第5話 紅葉の声
十一月の終わり、山の空気はもう冬の匂いを含んでいた。
朝の冷気が頬を刺し、吐く息が白くなる。
それでも、私はその山道を歩いていた。
落ち葉を踏むたび、かさり、かさりと音がして、
まるで誰かがすぐ後ろを歩いているような気がした。
「…ユウくん、元気にしてるかな」
思わず口からこぼれた名前に、自分で驚いた。
もう半年も会っていないのに、まだこんなふうに思い出すなんて。
でも、今日ここに来たのは、たぶん、そういうことなんだろう。
ユウと初めて来たのも、この山だった。
高校二年の秋、文化祭の代休に、ふたりでこっそり抜け出して。
紅葉がちょうど見頃で、山全体が燃えるような赤に染まっていた。
「すごいな、まるで世界が燃えてるみたいだ」
ユウはそう言って、私の手を握った。
その手の温かさを、私は今でも覚えている。
でも、あの手は、もう私のものじゃない。
大学に入って、環境が変わって、
お互いに忙しくなって、すれ違いが増えて、
気づいたら、連絡も減っていた。
最後のメッセージは、たった一言。
「ごめん、もう無理かも」
それだけだった。
私は何も返せなかった。
返したくなかったのかもしれない。
でも、心のどこかで、まだ終わっていないと思っていた。
だから、今日、ここに来た。
あの日と同じ山、同じ季節、同じ紅葉の中で、
何かが変わるかもしれないって、そんな期待を抱いて。
「…バカみたいだな、私」
そう呟いたときだった。
遠くから、鹿の鳴き声が聞こえた。
ひときわ高く、寂しげな声。
紅葉の中に響くその声は、まるで心の奥をなぞるようだった。
「奥山に紅葉踏み分け鳴く鹿の 声聞くときぞ秋はかなしき」
高校の古典の授業で習った和歌が、ふいに頭をよぎる。
あのときは、ただの古い詩だと思っていた。
でも今は、わかる気がする。
この季節の、色づいた葉の下で、
ひとりきりで聞く鹿の声が、どうしてこんなにも胸に響くのか。
「…やっぱり、来てよかった」
私はベンチに腰を下ろし、ポケットからスマホを取り出した。
ユウの名前をタップする。
最後のメッセージが、まだそこにあった。
指が震える。
でも、今なら、言える気がした。
「元気? 久しぶり。

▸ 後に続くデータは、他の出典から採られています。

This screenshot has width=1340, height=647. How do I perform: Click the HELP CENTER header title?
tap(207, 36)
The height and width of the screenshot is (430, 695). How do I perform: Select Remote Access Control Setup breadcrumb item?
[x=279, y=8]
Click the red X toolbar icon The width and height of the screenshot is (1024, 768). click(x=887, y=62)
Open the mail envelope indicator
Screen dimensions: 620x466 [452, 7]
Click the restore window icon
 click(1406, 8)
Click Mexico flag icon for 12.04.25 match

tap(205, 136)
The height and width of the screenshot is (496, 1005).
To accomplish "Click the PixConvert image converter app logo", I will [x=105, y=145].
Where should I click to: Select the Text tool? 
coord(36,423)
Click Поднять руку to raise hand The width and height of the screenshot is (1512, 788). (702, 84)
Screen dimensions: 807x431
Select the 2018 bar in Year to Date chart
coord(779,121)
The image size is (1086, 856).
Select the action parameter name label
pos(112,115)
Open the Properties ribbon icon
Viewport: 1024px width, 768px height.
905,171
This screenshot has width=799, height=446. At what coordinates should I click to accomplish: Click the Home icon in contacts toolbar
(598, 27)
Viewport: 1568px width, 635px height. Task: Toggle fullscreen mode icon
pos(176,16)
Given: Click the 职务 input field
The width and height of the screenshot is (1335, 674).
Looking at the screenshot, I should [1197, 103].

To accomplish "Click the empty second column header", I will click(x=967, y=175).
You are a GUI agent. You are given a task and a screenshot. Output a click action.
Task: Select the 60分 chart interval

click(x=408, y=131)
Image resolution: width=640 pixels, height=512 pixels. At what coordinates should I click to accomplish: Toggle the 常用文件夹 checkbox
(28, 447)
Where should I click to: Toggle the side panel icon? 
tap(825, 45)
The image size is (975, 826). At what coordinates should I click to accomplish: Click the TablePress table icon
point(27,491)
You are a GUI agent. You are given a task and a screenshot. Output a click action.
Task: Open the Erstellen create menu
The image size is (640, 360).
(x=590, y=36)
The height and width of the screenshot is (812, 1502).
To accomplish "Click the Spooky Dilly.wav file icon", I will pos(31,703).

今、あの山に来てるよ。紅葉、すごくきれい」
送信ボタンを押すと、胸の奥が少しだけ軽くなった。
返事が来るかどうかは、わからない。
でも、今の私は、あのときの私とは違う。
あの紅葉の中で、確かに何かが変わった。
風が吹いて、赤い葉が舞い上がる。
その中に、あの日のユウの笑顔が見えた気がした。